• ASSIGNMENT:
Look through the entries for the string "computer", and copy each line that holds it.

• THE RECORDS:
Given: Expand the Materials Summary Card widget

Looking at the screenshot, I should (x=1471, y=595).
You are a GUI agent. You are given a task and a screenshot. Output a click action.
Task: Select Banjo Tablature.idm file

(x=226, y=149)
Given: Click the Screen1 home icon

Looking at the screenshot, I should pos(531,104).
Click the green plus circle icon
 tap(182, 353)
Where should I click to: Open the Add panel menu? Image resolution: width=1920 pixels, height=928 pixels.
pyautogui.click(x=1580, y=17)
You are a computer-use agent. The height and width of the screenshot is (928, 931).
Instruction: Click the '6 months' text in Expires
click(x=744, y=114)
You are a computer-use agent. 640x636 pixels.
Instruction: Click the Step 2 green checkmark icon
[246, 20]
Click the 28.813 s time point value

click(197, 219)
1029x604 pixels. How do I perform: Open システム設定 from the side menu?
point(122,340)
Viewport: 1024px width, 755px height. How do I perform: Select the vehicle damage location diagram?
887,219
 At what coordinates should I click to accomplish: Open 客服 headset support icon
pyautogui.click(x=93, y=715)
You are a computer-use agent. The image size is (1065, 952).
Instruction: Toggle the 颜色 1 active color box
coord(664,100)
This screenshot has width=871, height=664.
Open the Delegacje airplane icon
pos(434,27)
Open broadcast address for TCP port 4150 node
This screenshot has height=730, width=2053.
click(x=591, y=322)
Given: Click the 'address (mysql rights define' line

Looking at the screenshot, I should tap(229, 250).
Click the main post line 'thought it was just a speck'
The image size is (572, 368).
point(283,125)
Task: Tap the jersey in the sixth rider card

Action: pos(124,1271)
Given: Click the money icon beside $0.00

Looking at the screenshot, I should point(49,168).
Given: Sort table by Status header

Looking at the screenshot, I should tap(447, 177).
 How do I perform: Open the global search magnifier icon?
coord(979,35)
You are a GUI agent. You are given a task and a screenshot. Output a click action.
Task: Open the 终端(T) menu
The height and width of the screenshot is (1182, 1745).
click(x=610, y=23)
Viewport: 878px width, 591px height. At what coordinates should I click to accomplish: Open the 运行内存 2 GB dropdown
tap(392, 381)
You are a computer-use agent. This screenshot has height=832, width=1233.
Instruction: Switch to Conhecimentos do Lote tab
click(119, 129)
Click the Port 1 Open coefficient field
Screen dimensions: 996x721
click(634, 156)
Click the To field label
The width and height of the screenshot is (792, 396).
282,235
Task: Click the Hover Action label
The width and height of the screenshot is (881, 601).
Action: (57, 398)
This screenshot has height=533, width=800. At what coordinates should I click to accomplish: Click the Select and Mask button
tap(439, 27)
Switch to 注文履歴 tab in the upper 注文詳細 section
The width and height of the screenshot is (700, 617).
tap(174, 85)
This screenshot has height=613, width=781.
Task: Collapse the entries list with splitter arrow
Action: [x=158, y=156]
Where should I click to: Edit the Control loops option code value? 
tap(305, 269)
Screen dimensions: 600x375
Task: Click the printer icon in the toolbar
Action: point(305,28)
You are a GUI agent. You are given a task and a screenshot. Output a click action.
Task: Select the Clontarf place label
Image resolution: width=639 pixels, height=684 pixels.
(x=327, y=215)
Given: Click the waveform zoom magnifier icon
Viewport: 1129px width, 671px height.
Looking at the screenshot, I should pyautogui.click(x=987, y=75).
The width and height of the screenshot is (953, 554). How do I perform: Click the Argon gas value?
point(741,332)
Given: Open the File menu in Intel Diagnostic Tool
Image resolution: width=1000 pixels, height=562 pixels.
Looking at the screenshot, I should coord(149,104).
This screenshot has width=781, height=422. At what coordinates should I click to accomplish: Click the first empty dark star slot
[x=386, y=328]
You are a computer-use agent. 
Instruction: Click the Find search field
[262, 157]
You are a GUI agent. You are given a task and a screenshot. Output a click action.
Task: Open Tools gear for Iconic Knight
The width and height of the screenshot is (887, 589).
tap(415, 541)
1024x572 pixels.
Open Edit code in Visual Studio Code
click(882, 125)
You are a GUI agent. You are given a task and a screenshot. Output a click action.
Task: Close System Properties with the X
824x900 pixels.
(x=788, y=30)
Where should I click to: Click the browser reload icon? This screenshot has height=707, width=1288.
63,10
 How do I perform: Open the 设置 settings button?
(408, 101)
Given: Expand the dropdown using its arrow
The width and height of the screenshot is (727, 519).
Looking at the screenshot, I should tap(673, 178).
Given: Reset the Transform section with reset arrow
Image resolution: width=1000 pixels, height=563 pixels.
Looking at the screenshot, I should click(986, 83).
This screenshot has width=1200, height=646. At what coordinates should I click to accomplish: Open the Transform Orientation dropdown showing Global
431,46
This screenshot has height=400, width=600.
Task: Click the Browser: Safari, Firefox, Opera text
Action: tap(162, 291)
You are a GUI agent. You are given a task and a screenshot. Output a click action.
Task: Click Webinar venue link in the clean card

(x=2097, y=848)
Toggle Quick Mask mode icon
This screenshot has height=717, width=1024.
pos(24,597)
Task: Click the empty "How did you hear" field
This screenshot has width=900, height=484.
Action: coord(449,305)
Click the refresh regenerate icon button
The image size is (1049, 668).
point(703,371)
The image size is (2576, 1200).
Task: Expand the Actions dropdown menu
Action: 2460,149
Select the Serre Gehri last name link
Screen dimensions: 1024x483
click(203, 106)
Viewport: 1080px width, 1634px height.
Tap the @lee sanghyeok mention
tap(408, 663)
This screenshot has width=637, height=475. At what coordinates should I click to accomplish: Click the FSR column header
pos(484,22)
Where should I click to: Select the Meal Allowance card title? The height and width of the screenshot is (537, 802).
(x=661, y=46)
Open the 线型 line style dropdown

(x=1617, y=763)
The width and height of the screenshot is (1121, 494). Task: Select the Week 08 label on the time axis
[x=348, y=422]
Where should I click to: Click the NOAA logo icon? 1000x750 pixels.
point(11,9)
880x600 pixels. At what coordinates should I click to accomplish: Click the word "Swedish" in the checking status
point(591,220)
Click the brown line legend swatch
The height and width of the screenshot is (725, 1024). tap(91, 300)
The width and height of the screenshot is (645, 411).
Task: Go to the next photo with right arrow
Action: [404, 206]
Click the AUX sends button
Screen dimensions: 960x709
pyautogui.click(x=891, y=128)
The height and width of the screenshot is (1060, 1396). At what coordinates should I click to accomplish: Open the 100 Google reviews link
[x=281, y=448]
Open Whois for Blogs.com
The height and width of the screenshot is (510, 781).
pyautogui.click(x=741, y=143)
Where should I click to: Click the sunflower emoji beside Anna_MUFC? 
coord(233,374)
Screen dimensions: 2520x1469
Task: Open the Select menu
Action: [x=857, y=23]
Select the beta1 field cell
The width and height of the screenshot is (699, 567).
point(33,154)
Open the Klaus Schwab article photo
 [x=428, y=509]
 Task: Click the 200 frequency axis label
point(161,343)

• TASK ANSWER:
You are a computer-use agent. The height and width of the screenshot is (928, 931).
You are a computer-use agent. 640x636 pixels.
You are a computer-use agent. The image size is (1065, 952).
You are a computer-use agent. This screenshot has height=832, width=1233.
You are a computer-use agent. 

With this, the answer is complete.